MILAN. A cloud of debris in orbit, with at least 85 traceable fragments, was generated by the breakup of a mysterious Russian satellite, Kosmos 2499: the event dates back to January 4 and was announced more than a month later by the 18th Defense Squadron spacecraft, which monitors man-made objects in orbit. American experts are evaluating the debris floating 1,169 kilometers from the Earth, but have not yet put forward hypotheses on the possible causes of the breakup: this is the second that the satellite has encountered after the one that took place on October 23, 2021 (as Jonathan recalls on Twitter McDowell of the Harvard-Smithsonian Center for Astrophysics). The breakup is only the last of the mysteries that have marked the life of the Russian satellite, as the space.com website also points out.

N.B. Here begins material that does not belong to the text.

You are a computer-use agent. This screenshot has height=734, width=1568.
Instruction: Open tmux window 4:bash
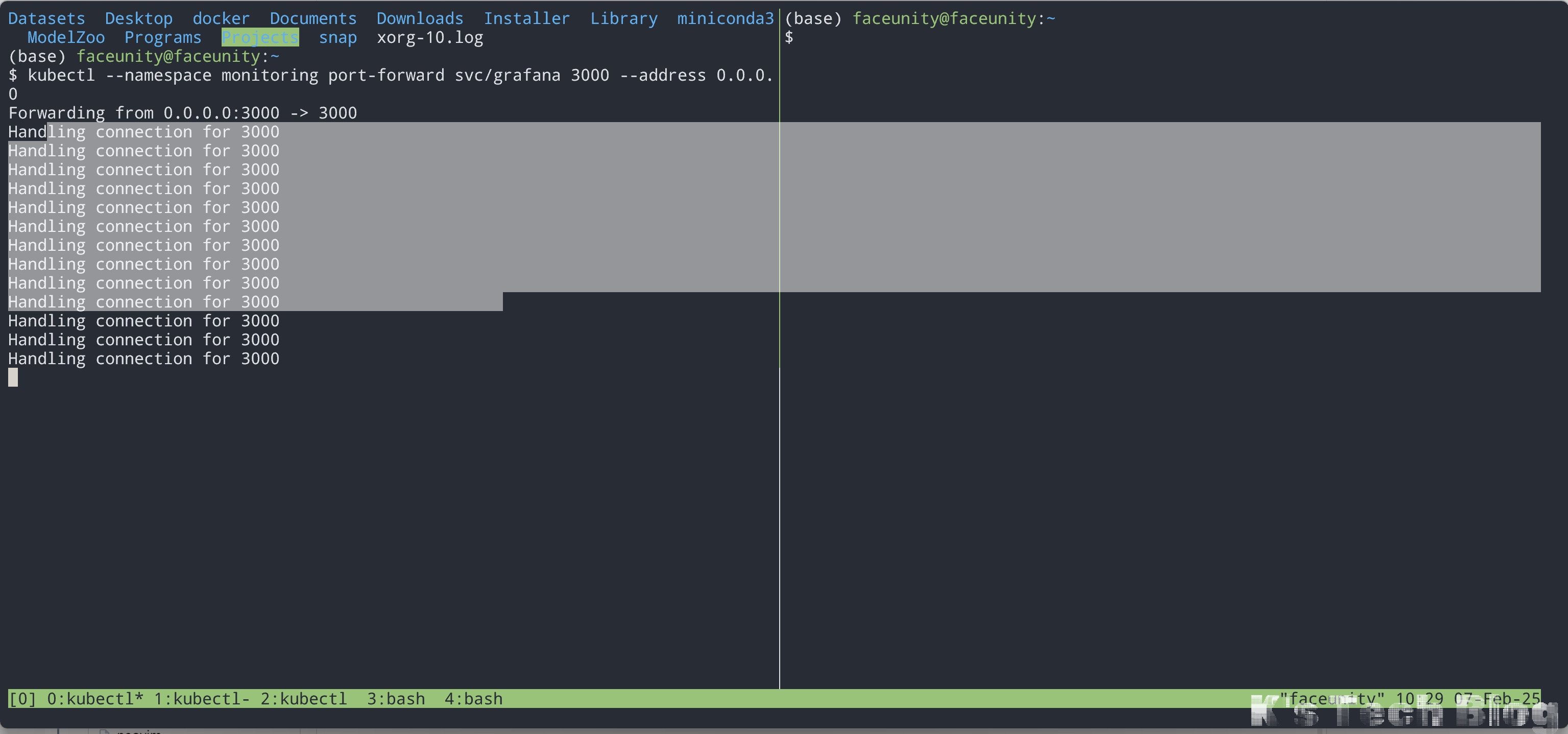click(473, 699)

Kosmos 2499 was launched in May 2014 together with three Rodnik military communications satellites, although its name did not appear officially on the launch manifest. The American satellite tracking systems had seen it carry out maneuvers, and in 2014 it was therefore reclassified as a ‘payload’, called Kosmos 2499. Its movements had led to the hypothesis that the Russians were experimenting with a technology to allow space vehicles to track and possibly even disable other satellites, but Russia’s Roscosmos space agency had argued that it was a technology developed in cooperation with the Russian Academy of Sciences for peaceful purposes, including research.